The AI Cheating Panic Is Loud — But Students Tell a Different Story
A fascinating new study from Cal Poly is challenging the dominant narrative about AI in education. While headlines scream about AI-powered cheating epidemics, student Parker Jones decided to find out what’s actually happening on campus. He interviewed more than 50 students, and what he found is both reassuring and illuminating.
What Students Are Actually Doing with AI
Nearly every student Jones interviewed uses ChatGPT regularly — most of them weekly or daily. But here’s the thing: they’re not using it to cheat. They’re using it for the most mundane purposes imaginable.
As one junior studying electrical engineering put it: “The best way I’ve heard Chat described for school is like 24-7 office hours.”
Students are asking follow-up questions from lectures, getting help unpacking assignment instructions, reviewing their own writing, organizing study plans, and generating practice materials before exams. In other words, they’re using AI the way a good tutor would be used — to understand material better, not to bypass learning.
The Fear of Overreliance
Perhaps the most surprising finding is that students’ biggest concern about AI isn’t getting caught — it’s becoming too dependent on it. A freshman in computer science told Jones: “I don’t use it in my Comp Sci 101 class to code; I think it’s important to understand the fundamentals when you’re learning something brand-new.”
Students are self-regulating. They care about actually learning the material. Cal Poly’s “learn by doing” philosophy runs deep, and students understand that outsourcing the doing means missing the learning.
The Perception Gap
There’s an interesting paradox in the data: students trust their own AI use as responsible, but they’re suspicious of how everyone else is using it. This perception gap mirrors the broader cultural conversation — the loudest voices dominate the narrative, while the quiet, responsible majority stays invisible.

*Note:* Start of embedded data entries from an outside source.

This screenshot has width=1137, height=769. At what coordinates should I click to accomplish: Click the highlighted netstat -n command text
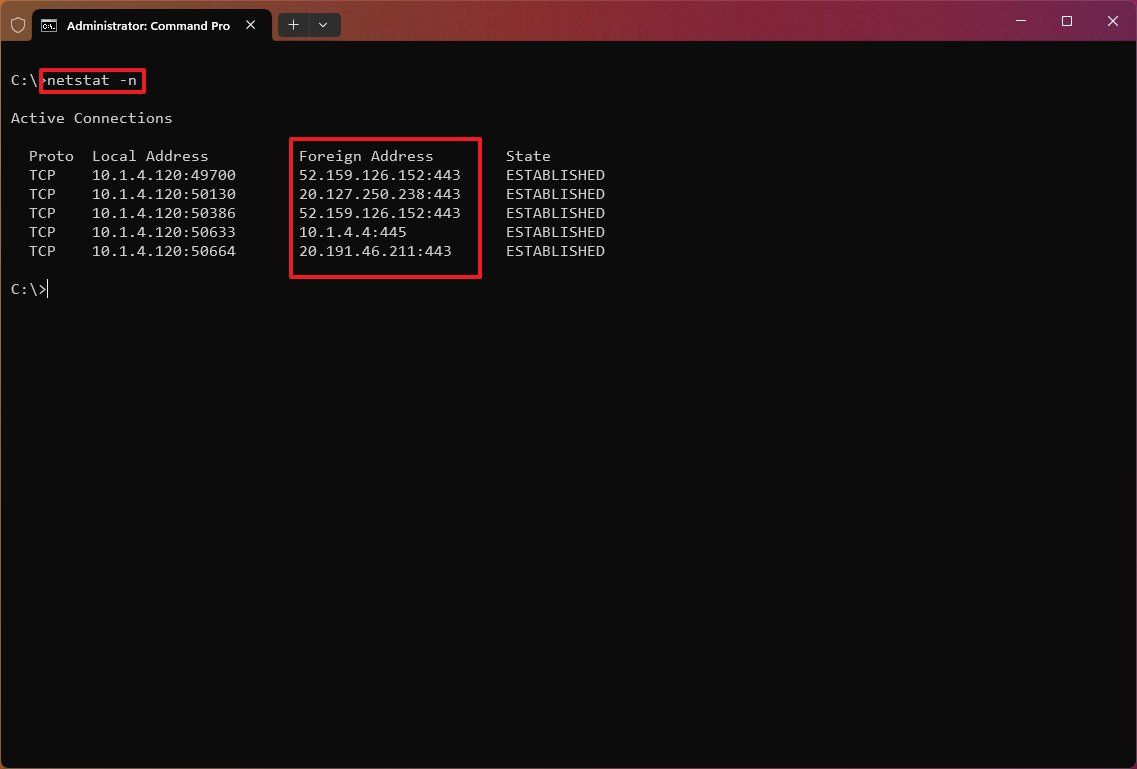click(92, 80)
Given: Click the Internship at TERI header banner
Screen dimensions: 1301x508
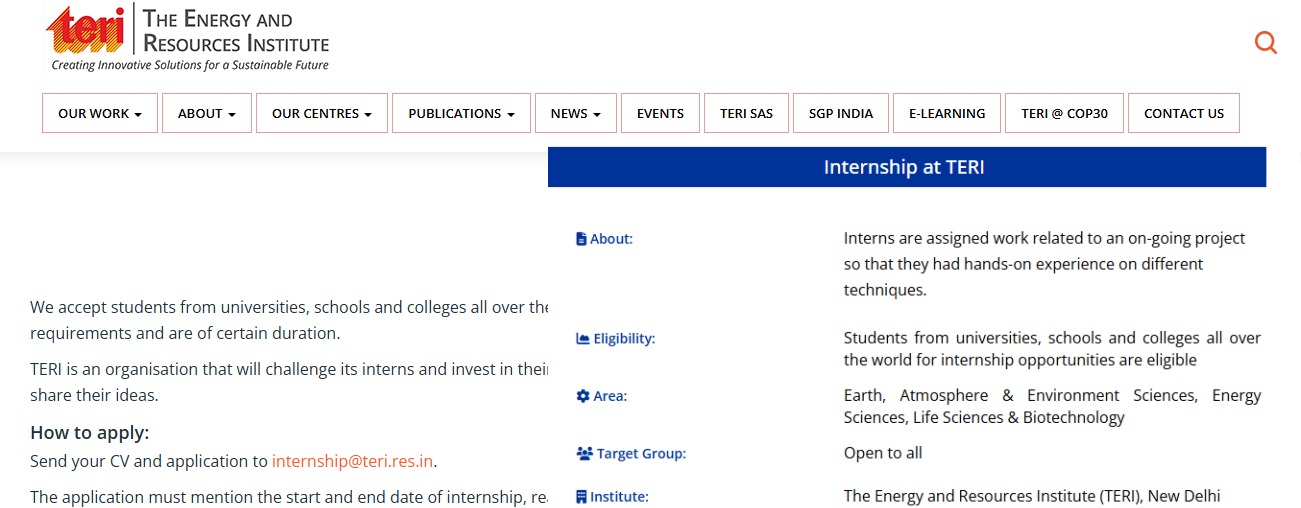Looking at the screenshot, I should point(906,167).
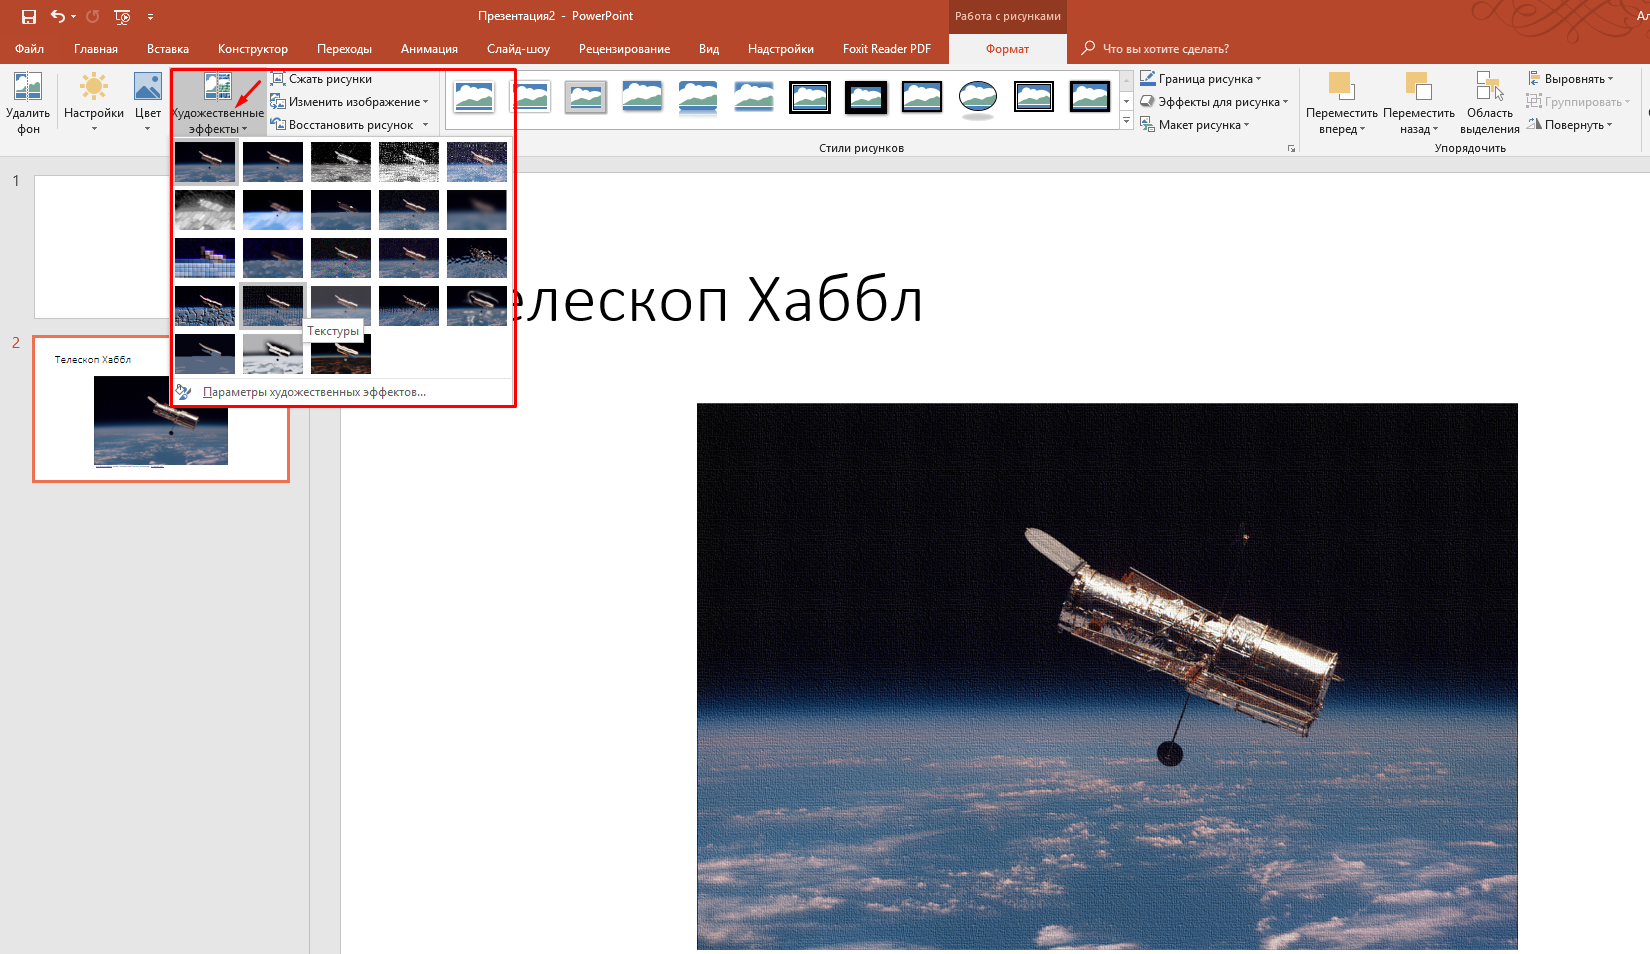The image size is (1650, 954).
Task: Select the oval picture style preset
Action: (977, 97)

As Jones writes: “Students don’t tell their friends that ChatGPT helped them understand a confusing lecture at 2 a.m. So responsible use stays hidden, while the stereotype of the AI zombie spreads.”

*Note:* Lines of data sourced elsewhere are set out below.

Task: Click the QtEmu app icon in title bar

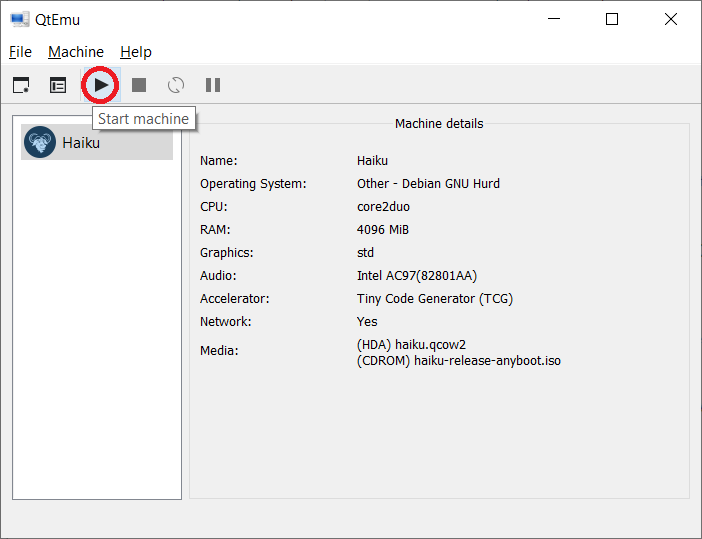Action: pos(19,19)
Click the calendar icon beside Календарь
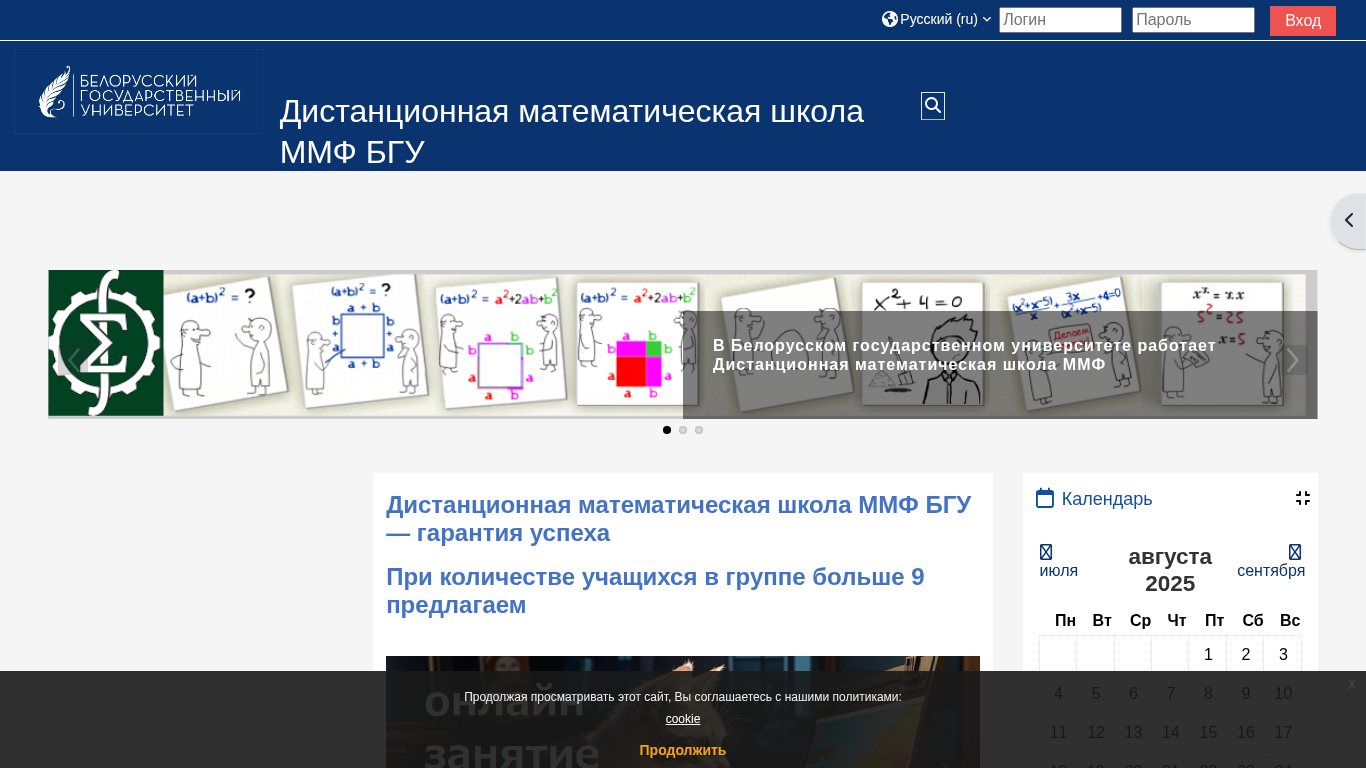 (x=1045, y=498)
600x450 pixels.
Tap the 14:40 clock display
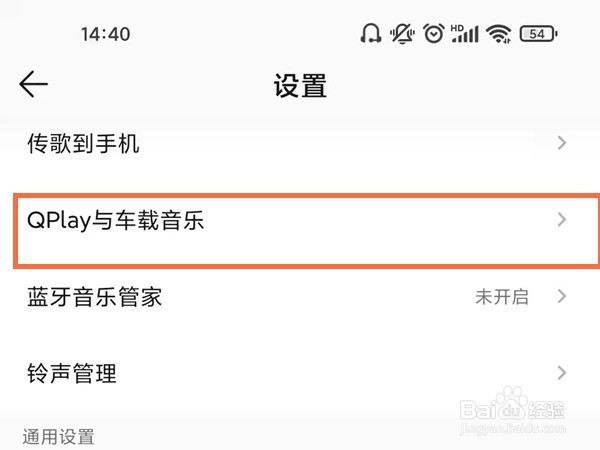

What This Means for Education
The study points to a real opportunity for universities. Instead of treating AI as a threat to be policed, institutions could be helping students develop frameworks for using these tools effectively and ethically. The students are already doing this on their own — imagine what could happen with institutional support.
Jones concludes with a powerful observation: universities face a choice. They can double down on being “degree factories” where AI is always a threat to the business model. Or they can embrace the moment and become spaces that teach students how to work alongside powerful new tools — preparing them for the world that actually exists.
At BrainStream, we believe the second path is the only one that makes sense. AI isn’t going away, and the students who learn to use it thoughtfully will have an enormous advantage.